Selon un article du Forum économique mondial, en 2025, environ 88 % des entreprises, dans le monde, utiliseraient déjà une forme d’intelligence artificielle (IA) au début des processus de recrutement (présélection des candidats). Ce chiffre, repris par de nombreuses sources, ne peut qu’interpeller. Il ne renvoie en effet à aucune enquête fiable.
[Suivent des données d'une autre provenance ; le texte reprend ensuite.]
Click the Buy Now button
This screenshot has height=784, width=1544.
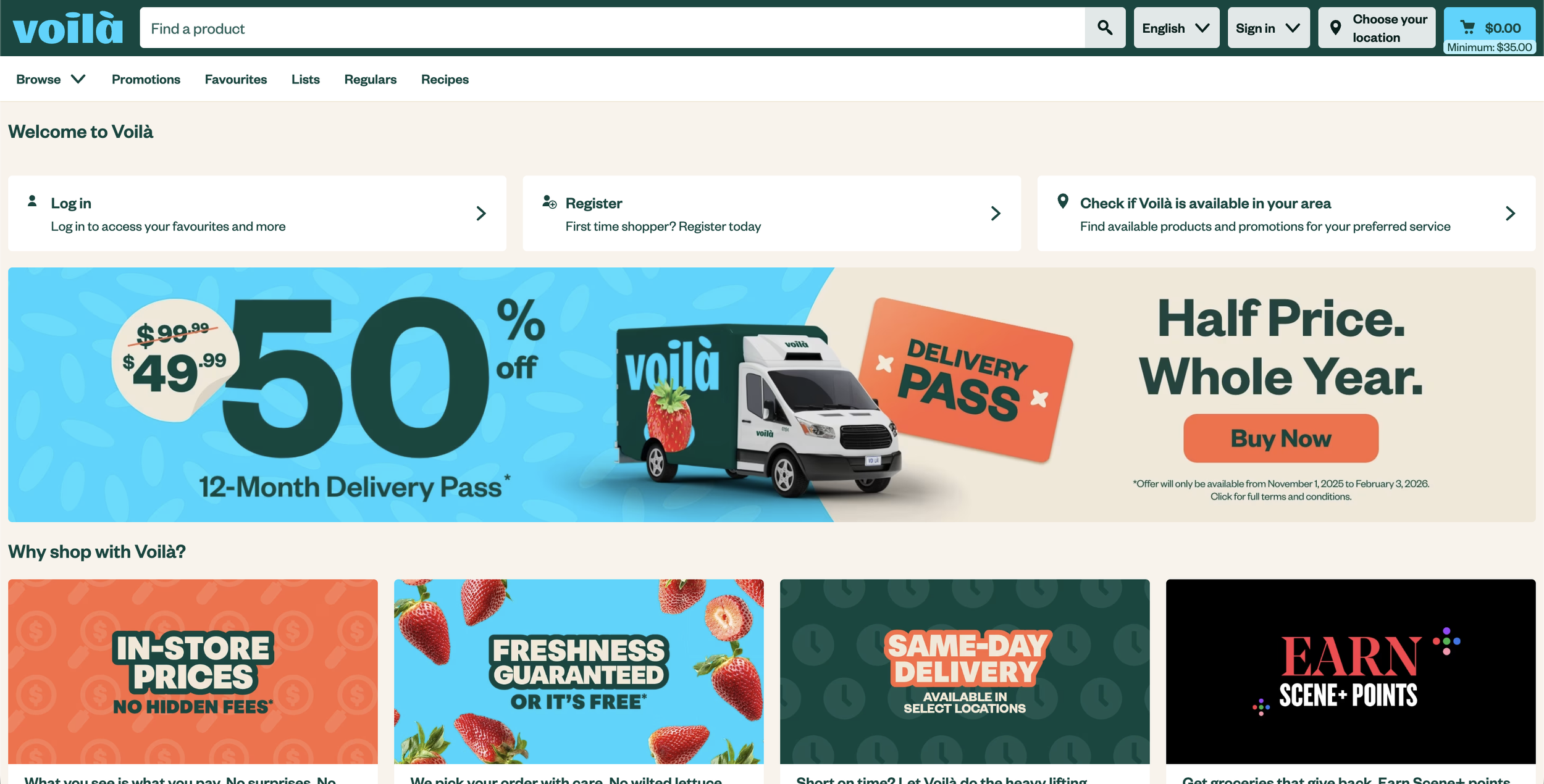point(1281,438)
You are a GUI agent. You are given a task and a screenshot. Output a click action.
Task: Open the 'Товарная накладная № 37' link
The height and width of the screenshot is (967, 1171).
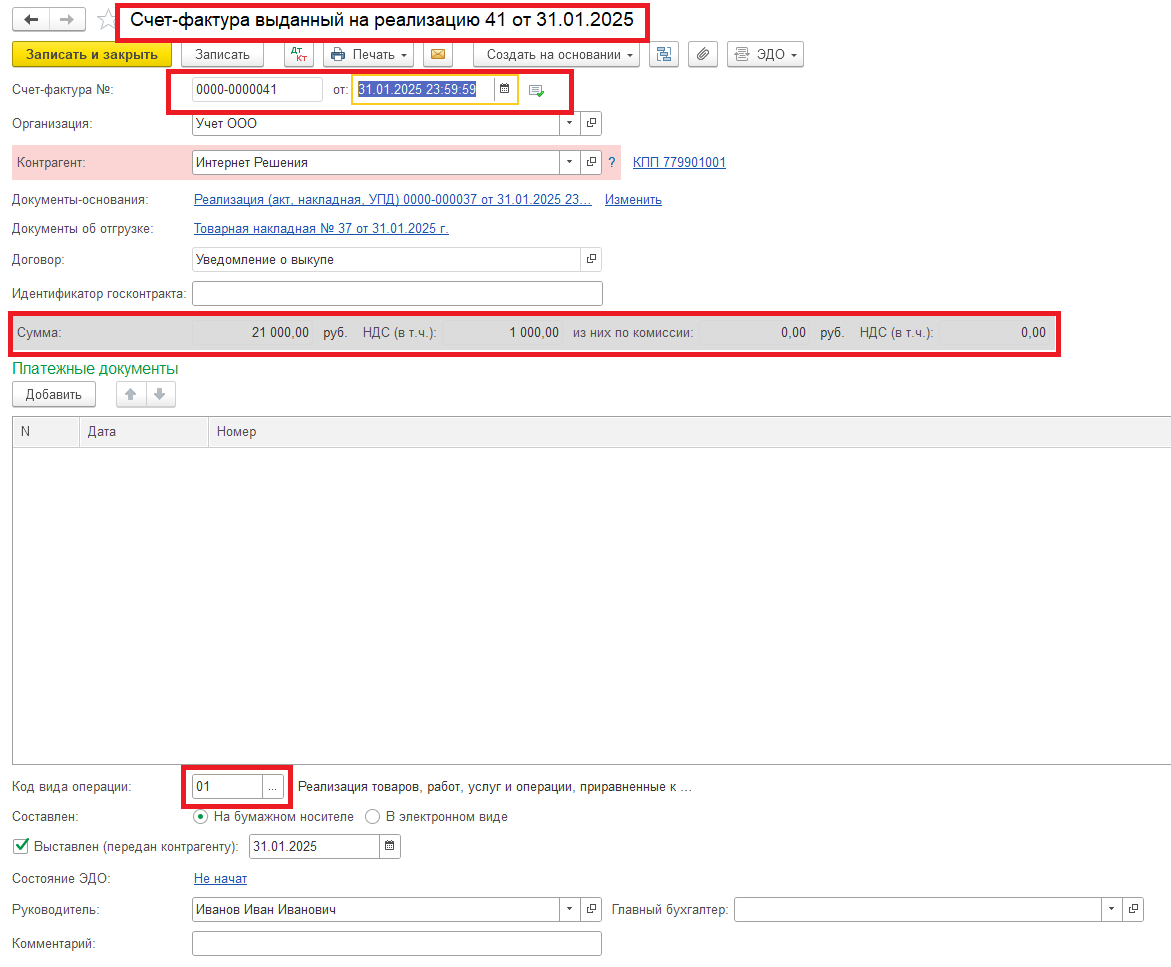(x=321, y=229)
Le recours à l’IA par les entreprises dans les processus de recrutement semble bel et bien se développer, mais comprendre l’ampleur du phénomène suppose une analyse fine et critique des données disponibles.

La plus forte progression concernant l’adoption de l’IA par les recruteurs aurait été observée entre 2023 et 2024 : la part d’entreprises concernées serait passée de 26 % à 53 % d’après le rapport Future of AI and Recruitment Technologies 2024-25 publié par le HR Research Institute, qui a réalisé une enquête auprès de 237 responsables des ressources humaines (RH) « partout dans le monde, mais majoritairement aux États-Unis et dans des grandes organisations ». La moitié des entreprises interrogées déclarent avoir utilisé de l’IA dans leurs recrutements en 2024, soit deux fois plus qu’en 2023. Cette période correspond à la première année ayant suivi le lancement de ChatGPT fin 2022, symbole de la démocratisation de l’IA générative.

De nombreuses études anticipent une forte croissance du marché de l’IA dans le recrutement, au moins jusqu’en 2030 [1]. L’institut Grand View Research estime qu’il pourrait représenter plus de 15 milliards de dollars US à cet horizon, contre environ 5 milliards aujourd’hui, en conservant un taux de croissance annuel de 24,8 %.